What causes steel to rust in thick flakes, and how can it be treated?
Hot rolled steel plate is produced by repeatedly rolling a cast steel ingot down to the finished thickness. This has the effect of creating a grain in the sheet longitudinal to the direction of roll, it also homogenises impurities such as dissolved gases, voids and inclusions present in the cast steel ingot. This process greatly strengthens the material but creates a stratified microstructure. When the steel corrodes this structure causes oxidisation to propagate along the grain boundaries known as Lamellar Corrosion or more commonly ‘pancake rusting’. Iron oxide can expand between 7 and 11 times its original thickness and as the oxide expands it forces the grain structure apart into layers of corrosion.

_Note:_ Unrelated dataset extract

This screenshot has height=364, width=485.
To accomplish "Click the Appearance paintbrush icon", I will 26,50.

Corrosion inhibiting primers and rust treatments cannot penetrate through the layers of pancake rust to work on any corrosion active in the underlying layers. It is essential therefore to remove any flaking layers of pancake rusting until white metal is found before treatment. This oxide is very hard and brittle and will not react well to abrasion with sand paper or wire brushes; these will just polish the surface. The surface may look clean but unless it appears as white metal, the rust will not have been removed. Its removal is best achieved with a needle gun or by grit blasting until clean metal is seen.

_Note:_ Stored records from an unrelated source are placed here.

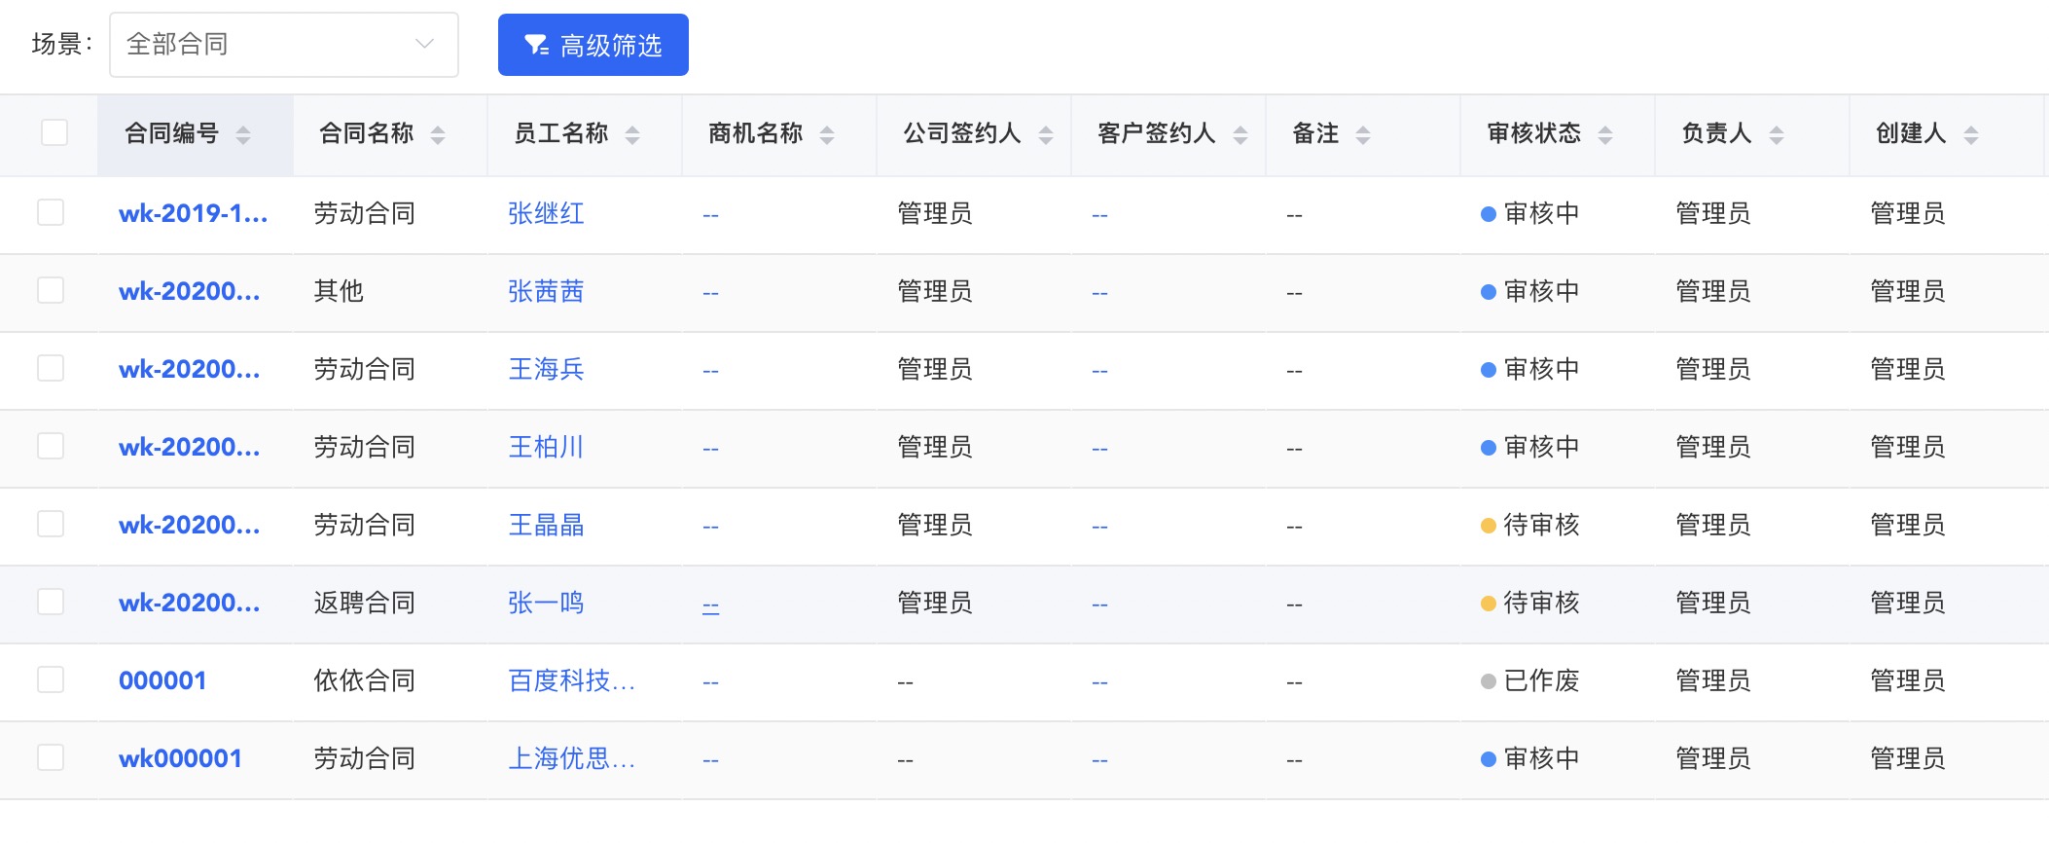Sort table by 审核状态 arrows
The height and width of the screenshot is (843, 2049).
1605,135
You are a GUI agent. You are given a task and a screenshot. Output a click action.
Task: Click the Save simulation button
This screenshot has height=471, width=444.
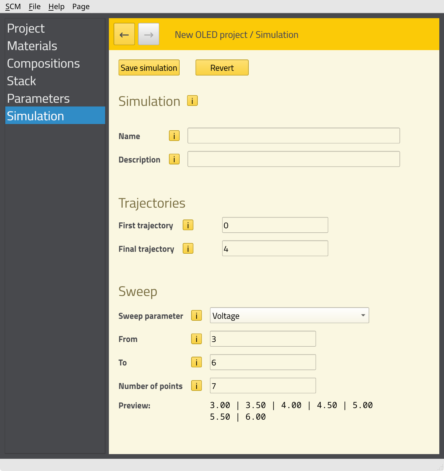(x=149, y=68)
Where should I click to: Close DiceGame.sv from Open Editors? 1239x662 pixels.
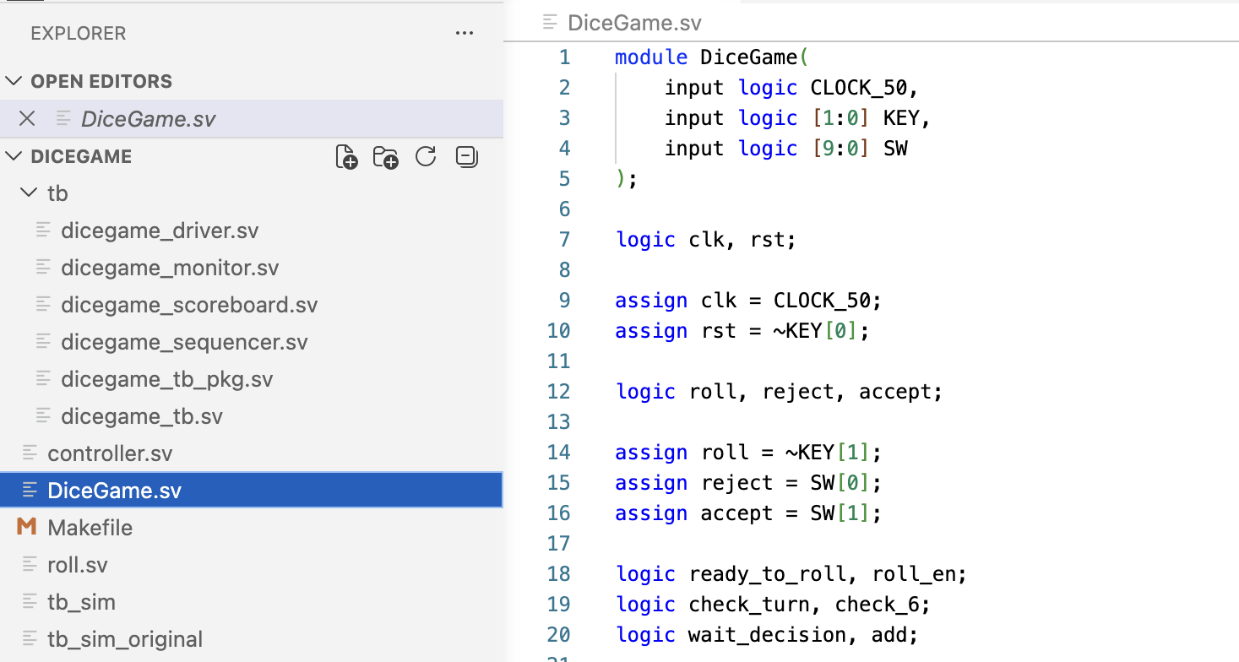coord(26,118)
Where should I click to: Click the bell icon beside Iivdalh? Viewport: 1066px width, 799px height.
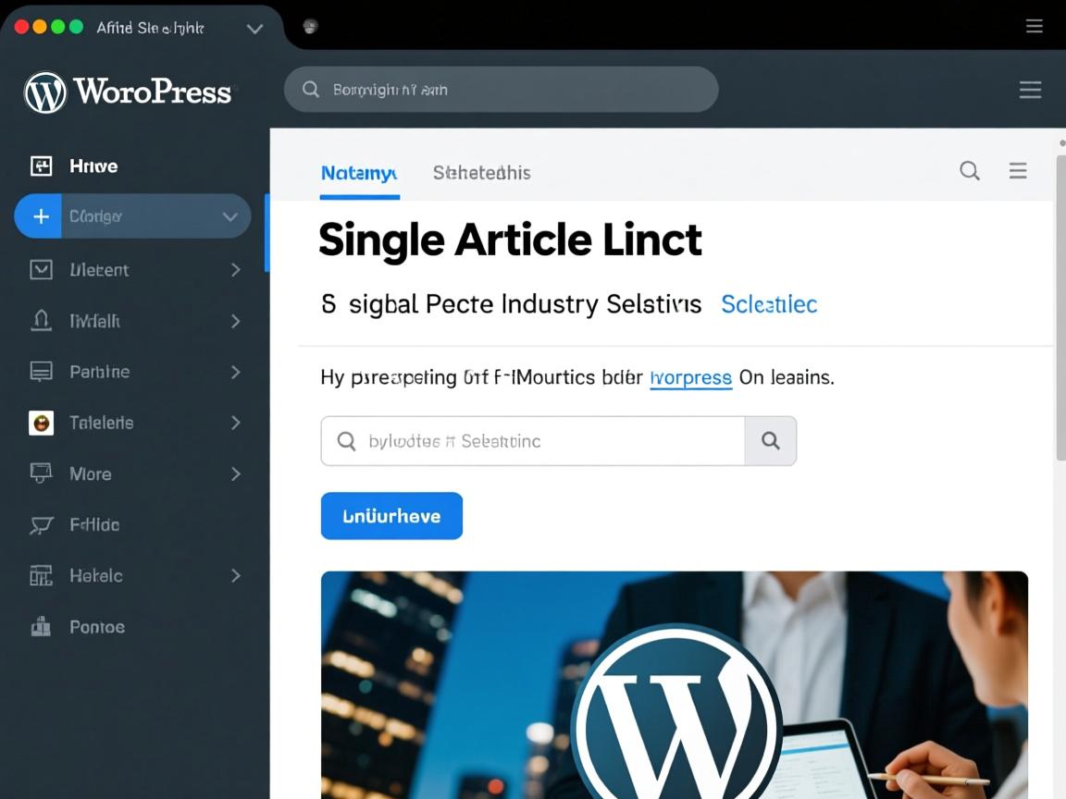click(41, 321)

It is important to discover whether the corrosion appears uniform across the surface or as a deep groove along the line of the weld. This groove corrosion is a form of hydrogen embrittlement and is more serious as it can significantly affect the strength of the weld. If a groove or crack is found in the surface of the cleaned steel along the line of, or parallel to the line of the weld, it must be ground out and the seam re-welded. It is important to use low hydrogen welding rods, known as ‘Low-hy’ rods to limit any absorption of hydrogen into the steel. Mig welding is also recommended as it naturally a low hydrogen weld process.